Sometimes I wonder how I survived.

There are times when I look back at some of my experiences and decisions on my Walk and think to myself, how the heck did I actually survive that?  Like this one from day 2 in Hancock, Maryland where I was hiding from a massive storm:


The funny thing about this video is it wasn’t until I was watching it last night that I realized that what I called a fire station alarm was most likely a TORNADO SIREN OMG.  And it had gone off three times already.  And there I was sitting in a wire and aluminum shelter.  Seriously, how did I survive this trip?


To be fair, I had been listening to my little weather radio and was aware of tornado spottings in the area. It’s just…I’m from Maine, people. We don’t have tornado sirens here. If you hear a siren it’s a pretty sure bet that it’s just the fire station downtown. Logically I knew about tornado and storm sirens, I just didn’t think about it at the time. Thankfully I was lucky and no tornadoes actually touched down where I was. I remember hearing about one or two little ones in the nearby areas, but only golf ball sized hail, strong winds, thunder and rain where I was.

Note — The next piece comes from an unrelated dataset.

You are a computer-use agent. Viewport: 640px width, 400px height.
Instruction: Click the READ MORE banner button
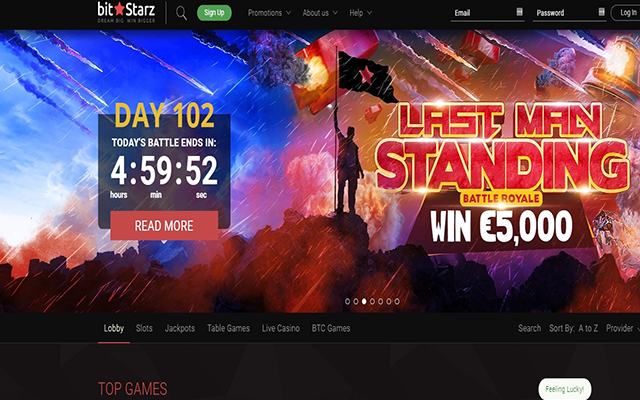click(164, 226)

Honestly, I had the best luck along this trip. It didn’t seem like it at the time, but looking back I’m just constantly amazed at the dangers I narrowly avoided.


6 thoughts on “Sometimes I wonder how I survived.

    • It was! It’s funny, every time I look at a video or a picture I think about when it was and what happened next or right before. So while I was editing this video I was totally thinking about meeting you at Paw Paw!

  1. It really is funny because even coming from Tucson (another non-tornado place), as soon as I heard that siren I knew it was something more significant than a fire. I think your probably survived the trip because you just didn’t know enough to be in danger. You had a bubble of naive surrounding and protecting you. Thank goodness.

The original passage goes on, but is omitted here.